Connection to Remote Edge site failing.

[tnorton]

Periodically, we lose connectivity to our remote sites. We get the usual errors related to sk149423 etc. A closer look at the log files shows some of the following errors: "encryption fail reason: Back connection to inactive DAIP" "IKE: Main Mode cannot initiate negotiation with a DAIP object" The only way we can get this resolved, is for someone at the other end (behind the EDGE) to initiate a connection of some sort across the VPN. Once that happens, the VPN seems to reset itself somehow and things start to work again....temporarily. Again, after a random amount of time it disconnects again.
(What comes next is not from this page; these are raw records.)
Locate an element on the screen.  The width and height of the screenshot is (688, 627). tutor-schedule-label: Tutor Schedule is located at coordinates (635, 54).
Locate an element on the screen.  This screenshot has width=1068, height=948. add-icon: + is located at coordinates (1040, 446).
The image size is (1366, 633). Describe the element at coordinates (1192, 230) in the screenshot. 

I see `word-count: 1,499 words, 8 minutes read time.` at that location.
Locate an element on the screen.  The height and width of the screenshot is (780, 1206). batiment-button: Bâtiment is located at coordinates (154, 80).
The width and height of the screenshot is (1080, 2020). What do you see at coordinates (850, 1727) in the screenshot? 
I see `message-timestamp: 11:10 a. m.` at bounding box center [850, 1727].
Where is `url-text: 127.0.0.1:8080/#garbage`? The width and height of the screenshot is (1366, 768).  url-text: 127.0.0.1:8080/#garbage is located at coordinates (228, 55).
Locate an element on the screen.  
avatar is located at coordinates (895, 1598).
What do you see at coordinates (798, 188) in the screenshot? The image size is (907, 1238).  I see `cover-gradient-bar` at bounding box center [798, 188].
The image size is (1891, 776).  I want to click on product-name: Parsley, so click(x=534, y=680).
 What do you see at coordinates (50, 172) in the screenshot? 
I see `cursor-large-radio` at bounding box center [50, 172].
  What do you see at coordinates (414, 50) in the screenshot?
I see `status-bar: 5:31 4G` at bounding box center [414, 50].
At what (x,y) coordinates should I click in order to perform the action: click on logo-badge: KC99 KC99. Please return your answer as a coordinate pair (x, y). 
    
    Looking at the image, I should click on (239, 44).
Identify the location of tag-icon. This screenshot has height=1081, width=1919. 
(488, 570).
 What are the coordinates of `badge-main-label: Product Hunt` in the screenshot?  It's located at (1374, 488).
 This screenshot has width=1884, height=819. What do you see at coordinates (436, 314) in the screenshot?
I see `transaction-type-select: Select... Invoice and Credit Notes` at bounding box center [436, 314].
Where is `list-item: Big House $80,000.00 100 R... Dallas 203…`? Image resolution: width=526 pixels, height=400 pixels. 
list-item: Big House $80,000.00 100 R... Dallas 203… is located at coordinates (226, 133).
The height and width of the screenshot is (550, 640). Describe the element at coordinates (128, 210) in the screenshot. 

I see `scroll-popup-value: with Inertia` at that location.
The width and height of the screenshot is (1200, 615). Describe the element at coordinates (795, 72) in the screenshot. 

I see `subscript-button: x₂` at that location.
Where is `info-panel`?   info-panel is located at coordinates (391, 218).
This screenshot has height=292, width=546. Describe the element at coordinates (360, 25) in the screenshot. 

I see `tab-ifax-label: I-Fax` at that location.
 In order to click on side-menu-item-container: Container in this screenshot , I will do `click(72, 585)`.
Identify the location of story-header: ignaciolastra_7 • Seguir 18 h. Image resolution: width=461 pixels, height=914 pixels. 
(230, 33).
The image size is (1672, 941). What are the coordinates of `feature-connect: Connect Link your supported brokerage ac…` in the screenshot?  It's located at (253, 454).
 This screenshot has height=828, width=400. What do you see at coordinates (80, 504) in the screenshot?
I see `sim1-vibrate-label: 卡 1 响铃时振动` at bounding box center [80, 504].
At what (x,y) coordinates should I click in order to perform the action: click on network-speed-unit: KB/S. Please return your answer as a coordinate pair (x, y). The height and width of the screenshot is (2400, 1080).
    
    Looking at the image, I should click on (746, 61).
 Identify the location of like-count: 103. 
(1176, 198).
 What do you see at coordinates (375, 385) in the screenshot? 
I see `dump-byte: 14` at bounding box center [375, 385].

Any help would be greatly appreciated.

[dantro]

Please tell us more about the configuration of your remote sites (UTM-1 Edge), central configuration (SmartCenter Server) and your VPN setup (permanent tunnels etc.)

[tnorton]

The sites in question are using VPN Edge X16 devices.

They are centrally managed via Smart Center (NG AI HFA_R55_20), and are permanent site-to-site tunnels.

These remote sites sometimes have little to no activity on the Lan for extended periods (hours, sometimes days).

[th0i3]

Please advice if you are running the latest firmware on the Edge and also the latest libsw files on your SmartCenter Server.

[tnorton]

We are running 7.0.48 on the Edge devices, and the lib files are all up to date. We have another site with 7.0.48 which is working fine, but we always have a lot of lan activity at that site.

[dantro]

Please update your firmware and libsw libraries to 7.5.55 and tell us more about your configuration. Have you read the UTM-1 Edges FAQ?

Q: Why do VPN connections to remote sites using UTM-1 Edges (configured as DAIP gateways with dynamic IP address) sometimes fail?
A: When a UTM-1 Edge changes its IP address, the Corporate Office gateway does not detect the IP address change until the UTM-1 Edge reports it to the Service Center. The default value for this periodic status update is 20 minutes (SmartDashboard > Policy > Global Properties > VPN-1 UTM Edge Gateway > General Configuration). Check Point recommends to configure permanent VPN tunnels for each VPN community containing DAIP UTM-1 Edges. This ensures that in case the IP address changes your UTM-1 Edge will automatically re-establish the VPN tunnel again. (sk31477, sk33238)

[tnorton]

Thanks for the info. However, I cannot move to 7.5.x, as I am still on AI R55. I do plan to upgrade to NGX and 7.5, but not for several months at best. Also, can you provide more information on what is defined as a "permanent" tunnel? I believed that is what I currently have setup. I have established a VPN tunnel to the SmartCenter server, which is my main firewall. In the Edge Portal I have a VPN that was automatically called "Enterprise". Do I have to establish a second VPN to that same Firewall? -tn.

[dantro]

In your VPN community you can configure permanent VPN tunnels under 'Tunnel Management'.

Quote:

Originally Posted by tnorton

Do I have to establish a second VPN to that same Firewall? -tn.

No.

[tnorton]

Unfortunately this is not an option for me, as I am not running NGX. I am running AI R55, and that option is not available.